Victor Klemperer avait à partir de 1933, l’arrivée de Hitler au pouvoir, jusqu’à la fin de la seconde guerre mondiale «observé de l’intérieur» les effets du nazisme sur la langue et sur ceux qui la parlent. Il a publié en 1947 dans la zone soviétique de l’Allemagne une partie de son journal sous l’appellation LTI (Lingua tertii imperii), la langue du IIIème Reich, son Carnet de notes d’un philologue.
Victor Klemperer (1881-1960) était philologue, spécialiste du 18ème siècle français. Juif il a échappé à la déportation parce que marié à une aryenne. Cependant les Juifs «protégés» par le mariage mixte allaient à leur tour être convoqués et mais il y échappe de justesse par le bombardement allié de Dresde. Destitué de son poste à l’université de Dresde, porteur de l’étoile jaune, interdit de radio, de tramway, de bibliothèque, il est affecté comme manœuvre dans une usine. Il adopte une stratégie de survie et de résistance consistant à se lever tous les jours à 4 heures du matin pour tenir son journal avant d’affronter les 10 heures de travail quotidiens.
Ce journal, il le compare au balancier d’un équilibriste qui empêche de tomber dans le désespoir. LTI sera le code secret de sa liberté intérieure.
«J’observais de plus en plus minutieusement la façon de parler des ouvriers à l’usine, celle de brutes de la Gestapo et comment l’on s’exprimait chez nous, dans ce jardin zoologique des Juifs en cage. Il n’y avait pas de différences notables. Non, à vrai dire, il n’y en avait aucune. Tous, partisans et adversaires, profiteurs et victimes, étaient incontestablement guidés par les mêmes modèles»
Il découvre alors que la langue du nazisme est le terreau qui nourrit les crimes et que les moyens de propagande les plus puissants ne sont pas les discours de Hitler ou de Goebbels mais se trouvent dans la toxicité des mots.
« Le nazisme s’insinua dans la chair et le sang du grand nombre à travers des expressions isolées, des tournures, des formes syntaxiques qui s’imposaient à des millions d’exemplaires et qui furent adoptées de façon mécanique et inconsciente. On a coutume de prendre ce distique de Schiller, qui parle de la langue cultivée qui poétise et pense à ta place, dans un sens purement esthétique et, pour ainsi dire, anodin.
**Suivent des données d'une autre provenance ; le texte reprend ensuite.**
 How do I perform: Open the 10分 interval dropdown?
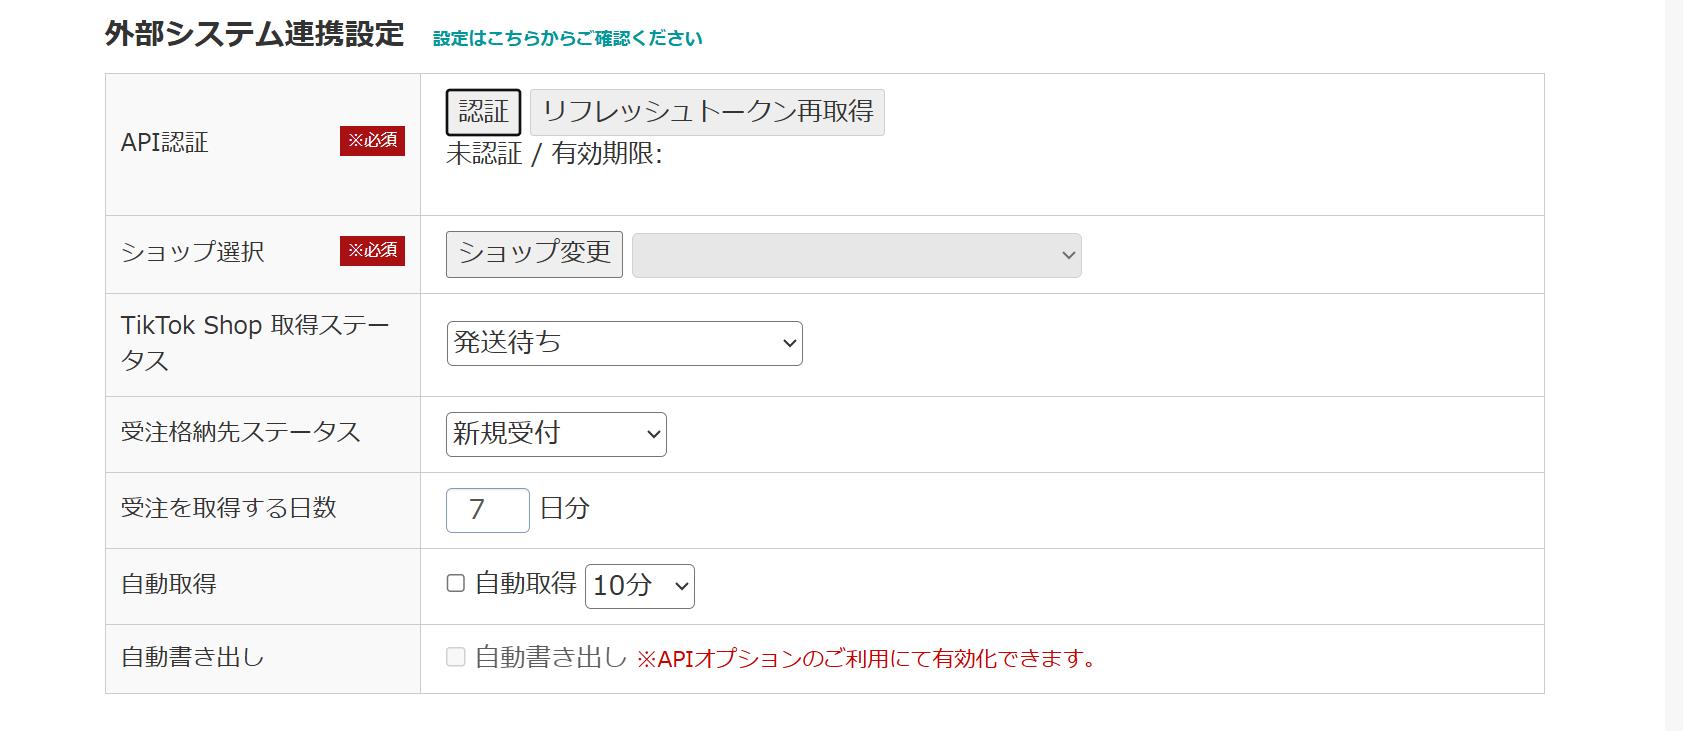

Un vers réussi, dans une langue cultivée, ne prouve en rien la force poétique de celui qui l’a trouvé; il n’est pas si difficile, dans une langue éminemment cultivée, de se donner l’air d’un poète et d’un penseur.
Mais la langue ne se contente pas de poétiser et de penser à ma place, elle dirige aussi mes sentiments, elle régit tout mon être moral d’autant plus naturellement que je m’en remets inconsciemment à elle. Et qu’arrive-t-il si cette langue cultivée est constituée d’éléments toxiques ou si l’on en a fait le vecteur de substances toxiques ? Les mots peuvent être comme de minuscules doses d’arsenic : on les avale sans y prendre garde, elles semblent ne faire aucun effet, et voilà qu’après quelque temps l’effet toxique se fait sentir. Si quelqu’un, au lieu d’héroïque et vertueux, dit pendant assez longtemps. fanatique, il finira par croire vraiment qu’un fanatique est un héros vertueux et que, sans fanatisme, on ne peut pas être un héros. Les vocables fanatique et fanatisme n’ont pas été inventés par le Troisième Reich, il n’a fait qu’en modifier la valeur et les a employés plus fréquemment en un jour que d’autres époques en des années. »
Victor Klemperer LTI , La langue du IIIème Reich. Traduction Elisabeth Guillot.